Results¶
For each subreddit-specific dataset of processed data we computed Wilcoxon rank-sum statistic (also referred to as the Mann-Whitney-Wilcoxon rank-sum), comparing the difference in median number of references to substance abuse per reddit-post in the ‘pre-COVID’ and ‘post-COVID’ datasets. In our test we employ Scipy stats packages’ ranksums method [VGO+20].
According to Scipy documentation:
We can test the hypothesis that two independent unequal-sized samples are drawn from the same distribution with computing the Wilcoxon rank-sum statistic.
And according to this ISIXSIGMA article
The Mann-Whitney test compares the medians from two populations and works when the Y variable is continuous, discrete-ordinal or discrete-count, and the X variable is discrete with two attributes.
While this test may not exactly fit our use case for reasons unknown to us - we do not have any better guidance at this point as to choosing a more well-suited test for the purpose of measuring a statistically significant difference in medians between these two datasets.

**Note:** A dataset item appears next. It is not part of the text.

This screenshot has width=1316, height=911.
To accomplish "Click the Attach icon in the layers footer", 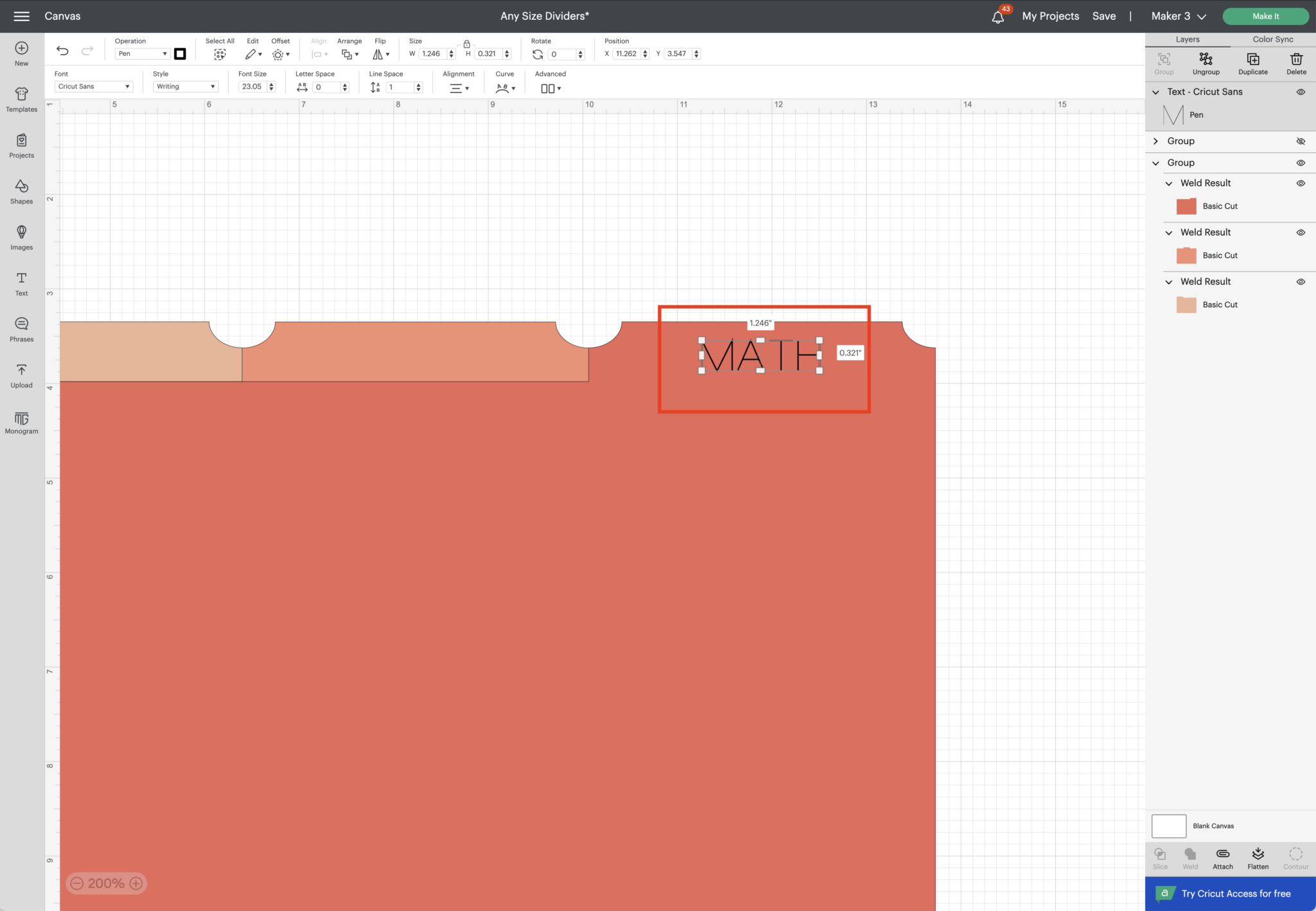I will pos(1222,857).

Using the Wilcoxon rank-sum test, we can set up our hypotheses for this test as follows:
\(H_0:\) median number of references to substance abuse per reddit-post is the same in subreddit-specific ‘pre-COVID’ and ‘post-COVID’ datasets.

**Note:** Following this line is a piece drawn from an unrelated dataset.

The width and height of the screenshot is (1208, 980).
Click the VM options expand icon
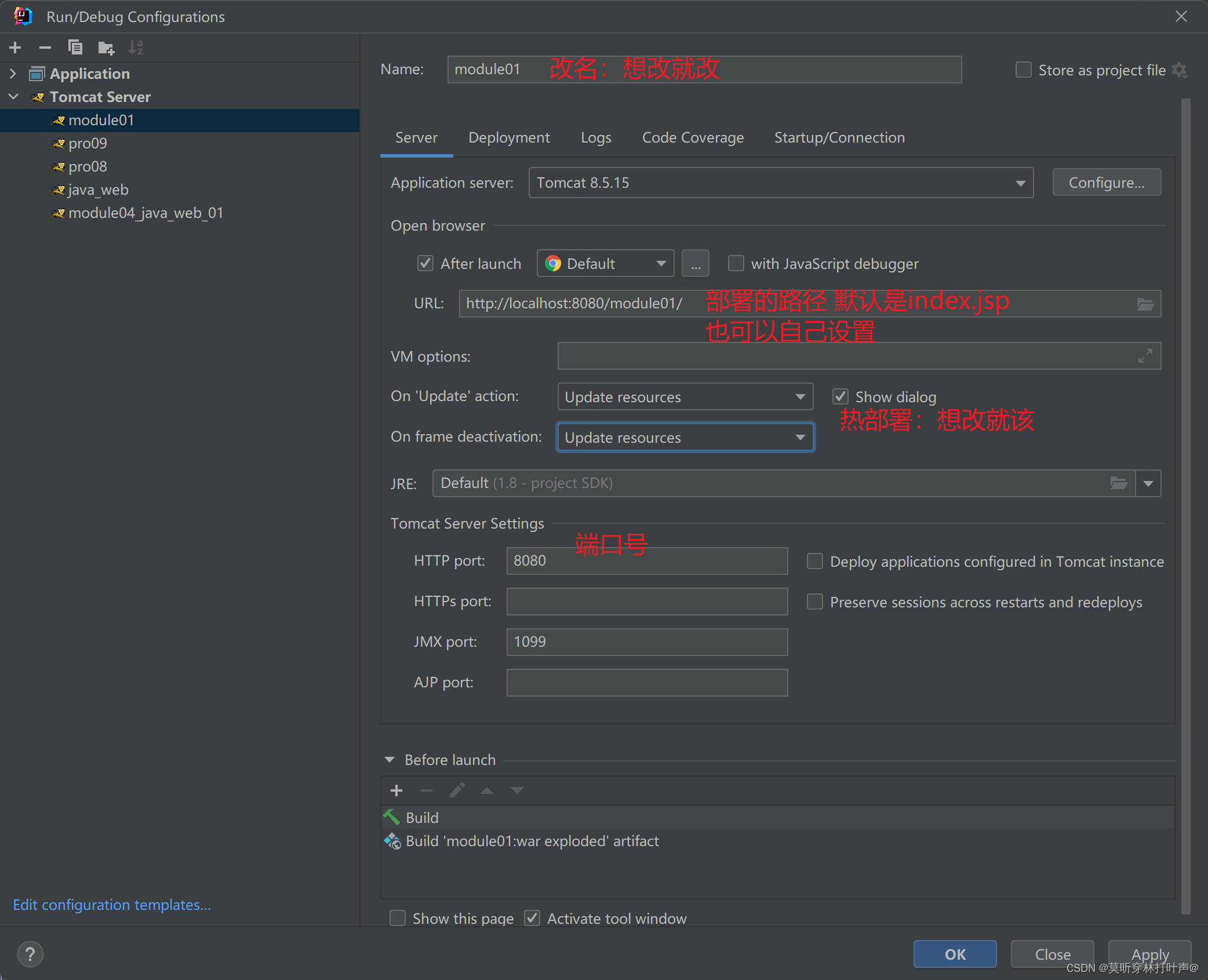tap(1145, 356)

\(H_a:\) median number of references to substance abuse per reddit-post is not the same in subreddit-specific ‘pre-COVID’ and ‘post-COVID’ datasets.
| subreddit_topic | test_statistic | p_value | |
|---|---|---|---|
| 0 | bipolarreddit | -0.692095 | 4.888776e-01 |
| 1 | EDAnonymous | 1.922717 | 5.451560e-02 |
| 2 | socialanxiety | 0.990075 | 3.221376e-01 |
| 3 | alcoholism | -1.407757 | 1.592032e-01 |
| 4 | lonely | -2.041229 | 4.122808e-02 |
| 5 | healthanxiety | 0.184029 | 8.539905e-01 |
| 6 | ptsd | -0.551019 | 5.816208e-01 |
| 7 | suicidewatch | 1.643746 | 1.002287e-01 |
| 8 | addiction | 0.481856 | 6.299085e-01 |
| 9 | bpd | -0.454428 | 6.495209e-01 |
| 10 | autism | 1.358547 | 1.742903e-01 |
| 11 | schizophrenia | 0.246796 | 8.050664e-01 |
| 12 | adhd | 2.955800 | 3.118593e-03 |
| 13 | depression | 1.693505 | 9.035944e-02 |
| 14 | anxiety | 6.492918 | 8.418971e-11 |
Given we set a standard threshold \(\alpha = 0.05\) for statistical significance, the conclusions we may be able to draw from these results are:
r/adhd and r/lonely saw a statistically significant difference between median number of references to substance abuse per reddit-post when comparing the ‘pre-COVID’ and ‘post-COVID’ datasets
the remaining subreddits tested showed no statistically significant difference between median number of references to substance abuse per reddit-post when comparing the ‘pre-COVID’ and ‘post-COVID’ datasets.